◆ **Dataset content**
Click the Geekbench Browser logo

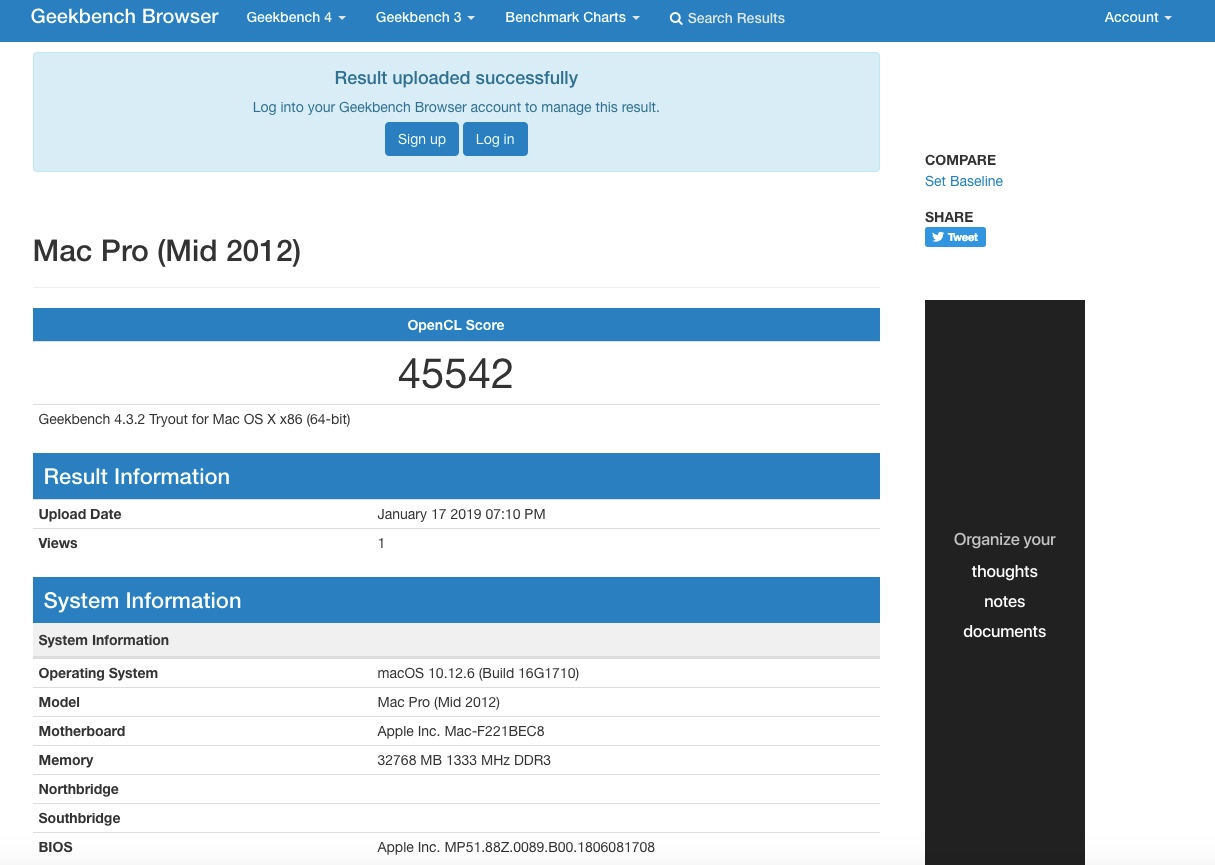124,16
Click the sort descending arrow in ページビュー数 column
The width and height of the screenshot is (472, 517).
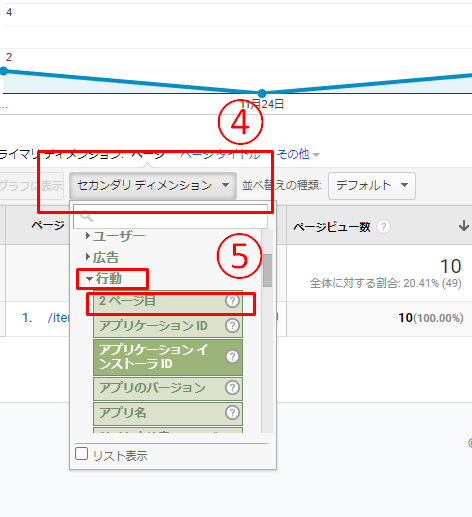point(464,226)
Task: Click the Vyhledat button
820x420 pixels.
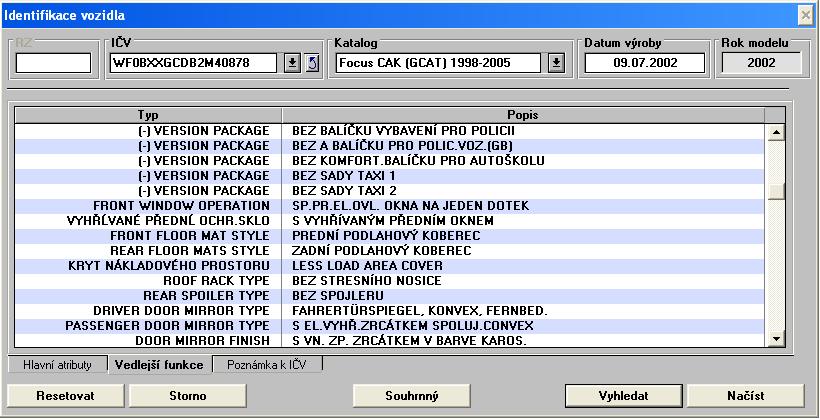Action: click(x=621, y=396)
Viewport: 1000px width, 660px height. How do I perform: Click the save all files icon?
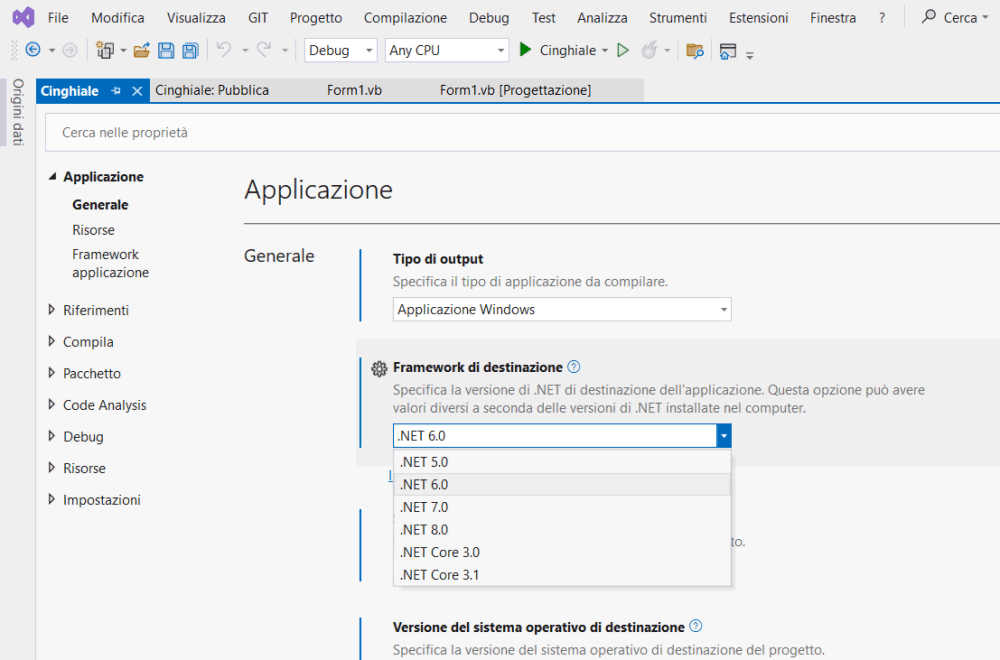(189, 50)
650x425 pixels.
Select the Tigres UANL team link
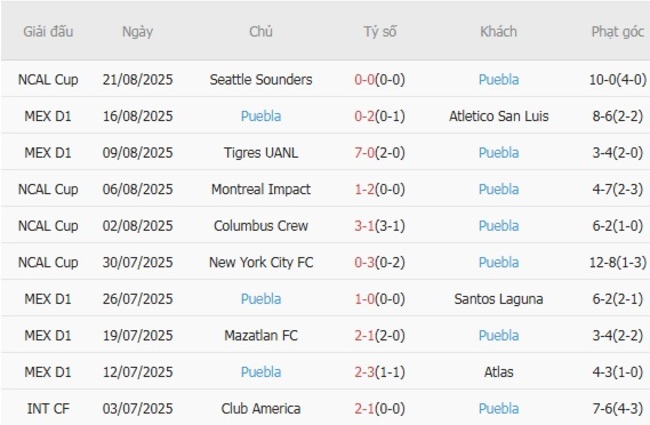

◆ **What you should do**
Put the lines above into a Markdown table with two columns, Row and Line. Skip the blank lines, number the rest in order, and leave out the pictures.

◆ **Written response**
| Row | Line |
|---|---|
| 1 | Click the Geekbench Browser logo |
| 2 | 124,16 |
| 3 | Click the sort descending arrow in ページビュー数 column |
| 4 | The width and height of the screenshot is (472, 517). |
| 5 | point(464,226) |
| 6 | Task: Click the Vyhledat button |
| 7 | 820x420 pixels. |
| 8 | Action: click(x=621, y=396) |
| 9 | Viewport: 1000px width, 660px height. How do I perform: Click the save all files icon? |
| 10 | (189, 50) |
| 11 | 650x425 pixels. |
| 12 | Select the Tigres UANL team link |